Input below:
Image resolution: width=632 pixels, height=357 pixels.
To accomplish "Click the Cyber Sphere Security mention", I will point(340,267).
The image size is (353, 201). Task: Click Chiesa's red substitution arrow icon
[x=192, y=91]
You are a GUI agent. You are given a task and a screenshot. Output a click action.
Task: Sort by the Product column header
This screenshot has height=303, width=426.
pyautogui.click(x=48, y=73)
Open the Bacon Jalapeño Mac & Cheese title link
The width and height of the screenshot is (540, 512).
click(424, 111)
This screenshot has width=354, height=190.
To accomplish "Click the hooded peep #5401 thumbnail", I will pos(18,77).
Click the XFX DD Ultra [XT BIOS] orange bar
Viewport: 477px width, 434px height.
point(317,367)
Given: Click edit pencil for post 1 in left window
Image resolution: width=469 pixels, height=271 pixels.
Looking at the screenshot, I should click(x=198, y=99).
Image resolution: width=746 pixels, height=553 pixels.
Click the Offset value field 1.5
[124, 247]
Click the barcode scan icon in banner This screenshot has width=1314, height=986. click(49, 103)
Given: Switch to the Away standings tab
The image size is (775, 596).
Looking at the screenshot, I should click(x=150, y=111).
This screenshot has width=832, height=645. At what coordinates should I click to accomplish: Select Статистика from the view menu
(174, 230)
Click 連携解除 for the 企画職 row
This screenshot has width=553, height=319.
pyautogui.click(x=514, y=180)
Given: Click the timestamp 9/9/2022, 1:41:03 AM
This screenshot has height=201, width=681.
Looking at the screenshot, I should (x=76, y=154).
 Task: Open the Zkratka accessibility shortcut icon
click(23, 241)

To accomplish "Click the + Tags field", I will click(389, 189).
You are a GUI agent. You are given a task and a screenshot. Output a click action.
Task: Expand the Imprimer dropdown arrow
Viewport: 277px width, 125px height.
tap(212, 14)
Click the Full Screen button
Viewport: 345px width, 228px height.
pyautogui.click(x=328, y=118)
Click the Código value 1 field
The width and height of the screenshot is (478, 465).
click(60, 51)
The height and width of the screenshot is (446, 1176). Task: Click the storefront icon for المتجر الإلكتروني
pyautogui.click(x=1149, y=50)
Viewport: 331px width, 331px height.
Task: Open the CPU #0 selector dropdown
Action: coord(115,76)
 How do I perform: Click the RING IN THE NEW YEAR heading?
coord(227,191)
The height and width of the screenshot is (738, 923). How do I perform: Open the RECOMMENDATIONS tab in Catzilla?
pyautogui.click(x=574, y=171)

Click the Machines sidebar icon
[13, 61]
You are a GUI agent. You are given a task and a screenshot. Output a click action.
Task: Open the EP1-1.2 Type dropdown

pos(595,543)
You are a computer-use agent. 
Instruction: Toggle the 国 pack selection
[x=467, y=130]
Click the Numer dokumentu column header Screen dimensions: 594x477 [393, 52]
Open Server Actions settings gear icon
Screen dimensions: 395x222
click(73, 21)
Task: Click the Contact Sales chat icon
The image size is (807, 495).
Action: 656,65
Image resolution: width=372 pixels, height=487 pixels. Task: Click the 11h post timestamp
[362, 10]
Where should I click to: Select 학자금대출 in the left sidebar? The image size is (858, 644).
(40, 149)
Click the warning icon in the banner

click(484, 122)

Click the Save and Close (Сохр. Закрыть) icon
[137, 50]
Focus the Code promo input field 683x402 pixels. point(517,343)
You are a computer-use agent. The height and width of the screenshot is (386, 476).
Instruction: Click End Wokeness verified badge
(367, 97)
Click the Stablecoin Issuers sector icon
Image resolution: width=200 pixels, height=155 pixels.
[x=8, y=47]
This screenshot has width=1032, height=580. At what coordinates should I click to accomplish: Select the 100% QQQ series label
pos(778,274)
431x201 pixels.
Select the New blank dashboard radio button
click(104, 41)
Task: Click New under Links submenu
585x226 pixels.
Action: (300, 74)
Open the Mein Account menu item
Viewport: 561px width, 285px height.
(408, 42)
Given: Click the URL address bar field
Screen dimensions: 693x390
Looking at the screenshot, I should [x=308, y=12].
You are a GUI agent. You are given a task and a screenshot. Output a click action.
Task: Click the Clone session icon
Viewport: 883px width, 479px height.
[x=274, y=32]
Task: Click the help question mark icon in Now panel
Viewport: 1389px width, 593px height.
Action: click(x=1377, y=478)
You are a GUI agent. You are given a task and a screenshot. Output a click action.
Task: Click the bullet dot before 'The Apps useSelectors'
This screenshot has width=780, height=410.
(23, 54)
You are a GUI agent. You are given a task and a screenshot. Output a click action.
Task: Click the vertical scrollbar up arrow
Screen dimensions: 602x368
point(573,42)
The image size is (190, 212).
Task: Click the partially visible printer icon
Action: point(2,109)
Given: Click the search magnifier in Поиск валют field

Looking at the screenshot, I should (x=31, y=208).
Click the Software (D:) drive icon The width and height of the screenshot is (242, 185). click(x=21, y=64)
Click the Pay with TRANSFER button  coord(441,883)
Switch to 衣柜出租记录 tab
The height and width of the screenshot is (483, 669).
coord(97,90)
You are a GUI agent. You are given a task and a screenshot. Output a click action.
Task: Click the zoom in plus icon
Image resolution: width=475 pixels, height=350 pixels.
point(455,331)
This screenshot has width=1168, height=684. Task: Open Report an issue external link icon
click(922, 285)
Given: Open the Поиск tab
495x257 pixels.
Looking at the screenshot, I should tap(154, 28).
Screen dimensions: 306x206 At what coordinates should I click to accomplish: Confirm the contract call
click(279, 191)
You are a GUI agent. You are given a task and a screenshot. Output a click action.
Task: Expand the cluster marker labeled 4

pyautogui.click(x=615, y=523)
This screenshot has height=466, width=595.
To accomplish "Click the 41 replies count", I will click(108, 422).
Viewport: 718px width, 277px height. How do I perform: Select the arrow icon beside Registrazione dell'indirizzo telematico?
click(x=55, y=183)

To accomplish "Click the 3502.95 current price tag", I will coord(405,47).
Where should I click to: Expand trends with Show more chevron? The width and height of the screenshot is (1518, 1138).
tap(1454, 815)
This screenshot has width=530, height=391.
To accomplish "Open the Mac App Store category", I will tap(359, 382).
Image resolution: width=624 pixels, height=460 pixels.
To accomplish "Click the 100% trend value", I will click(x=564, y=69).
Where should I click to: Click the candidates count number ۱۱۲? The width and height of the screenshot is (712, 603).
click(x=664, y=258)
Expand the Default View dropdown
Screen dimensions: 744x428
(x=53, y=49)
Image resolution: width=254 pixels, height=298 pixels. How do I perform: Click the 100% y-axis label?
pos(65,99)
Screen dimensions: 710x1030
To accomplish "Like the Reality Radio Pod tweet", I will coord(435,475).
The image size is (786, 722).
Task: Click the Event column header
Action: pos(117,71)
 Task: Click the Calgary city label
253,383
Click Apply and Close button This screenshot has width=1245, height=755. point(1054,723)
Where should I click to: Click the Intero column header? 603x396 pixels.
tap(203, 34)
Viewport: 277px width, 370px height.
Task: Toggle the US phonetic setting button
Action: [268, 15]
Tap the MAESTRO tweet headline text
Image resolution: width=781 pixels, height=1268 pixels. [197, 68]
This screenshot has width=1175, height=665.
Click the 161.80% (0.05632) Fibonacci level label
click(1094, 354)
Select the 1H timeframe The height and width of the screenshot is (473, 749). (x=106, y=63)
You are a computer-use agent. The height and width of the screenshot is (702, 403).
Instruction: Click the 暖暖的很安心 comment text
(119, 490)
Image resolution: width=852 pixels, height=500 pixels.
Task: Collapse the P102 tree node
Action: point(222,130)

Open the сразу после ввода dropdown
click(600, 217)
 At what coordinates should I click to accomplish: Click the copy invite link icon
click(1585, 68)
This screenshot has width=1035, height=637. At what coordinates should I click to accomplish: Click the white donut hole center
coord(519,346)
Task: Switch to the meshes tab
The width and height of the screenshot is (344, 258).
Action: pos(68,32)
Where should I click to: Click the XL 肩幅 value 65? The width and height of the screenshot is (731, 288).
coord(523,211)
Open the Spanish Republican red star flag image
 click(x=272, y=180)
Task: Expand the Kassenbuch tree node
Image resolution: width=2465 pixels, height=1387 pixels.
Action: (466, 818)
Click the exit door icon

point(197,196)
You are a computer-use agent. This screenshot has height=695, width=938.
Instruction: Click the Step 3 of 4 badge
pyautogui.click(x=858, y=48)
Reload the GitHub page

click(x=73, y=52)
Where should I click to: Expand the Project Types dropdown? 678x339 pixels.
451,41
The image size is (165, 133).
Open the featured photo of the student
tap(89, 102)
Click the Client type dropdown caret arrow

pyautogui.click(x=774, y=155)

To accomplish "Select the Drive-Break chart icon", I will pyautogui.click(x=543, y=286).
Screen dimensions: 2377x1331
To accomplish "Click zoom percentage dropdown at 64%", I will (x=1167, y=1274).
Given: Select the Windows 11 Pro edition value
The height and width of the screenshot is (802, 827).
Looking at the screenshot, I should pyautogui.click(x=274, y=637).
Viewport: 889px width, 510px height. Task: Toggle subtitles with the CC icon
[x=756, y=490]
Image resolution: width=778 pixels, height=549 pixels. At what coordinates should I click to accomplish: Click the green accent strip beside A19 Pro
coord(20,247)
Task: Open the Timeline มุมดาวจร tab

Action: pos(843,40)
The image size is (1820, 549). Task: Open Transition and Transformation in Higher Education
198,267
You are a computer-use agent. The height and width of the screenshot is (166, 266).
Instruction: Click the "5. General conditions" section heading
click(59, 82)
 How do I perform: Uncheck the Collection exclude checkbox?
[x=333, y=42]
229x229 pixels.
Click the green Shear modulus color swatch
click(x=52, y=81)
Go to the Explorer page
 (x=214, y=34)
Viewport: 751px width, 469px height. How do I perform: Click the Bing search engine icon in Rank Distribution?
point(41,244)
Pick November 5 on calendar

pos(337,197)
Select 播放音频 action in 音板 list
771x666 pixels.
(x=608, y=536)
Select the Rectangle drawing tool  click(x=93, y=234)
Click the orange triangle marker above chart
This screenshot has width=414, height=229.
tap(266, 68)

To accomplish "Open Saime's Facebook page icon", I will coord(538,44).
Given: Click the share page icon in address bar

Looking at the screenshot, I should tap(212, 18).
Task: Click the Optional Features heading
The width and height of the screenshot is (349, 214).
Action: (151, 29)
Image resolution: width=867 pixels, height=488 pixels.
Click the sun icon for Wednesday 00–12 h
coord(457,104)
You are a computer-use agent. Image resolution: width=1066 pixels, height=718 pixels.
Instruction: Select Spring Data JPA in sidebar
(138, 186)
End of Input.
Goal of the exercise: The string "computer": state how many lines above contain it, giving nothing but the number.

The answer: 6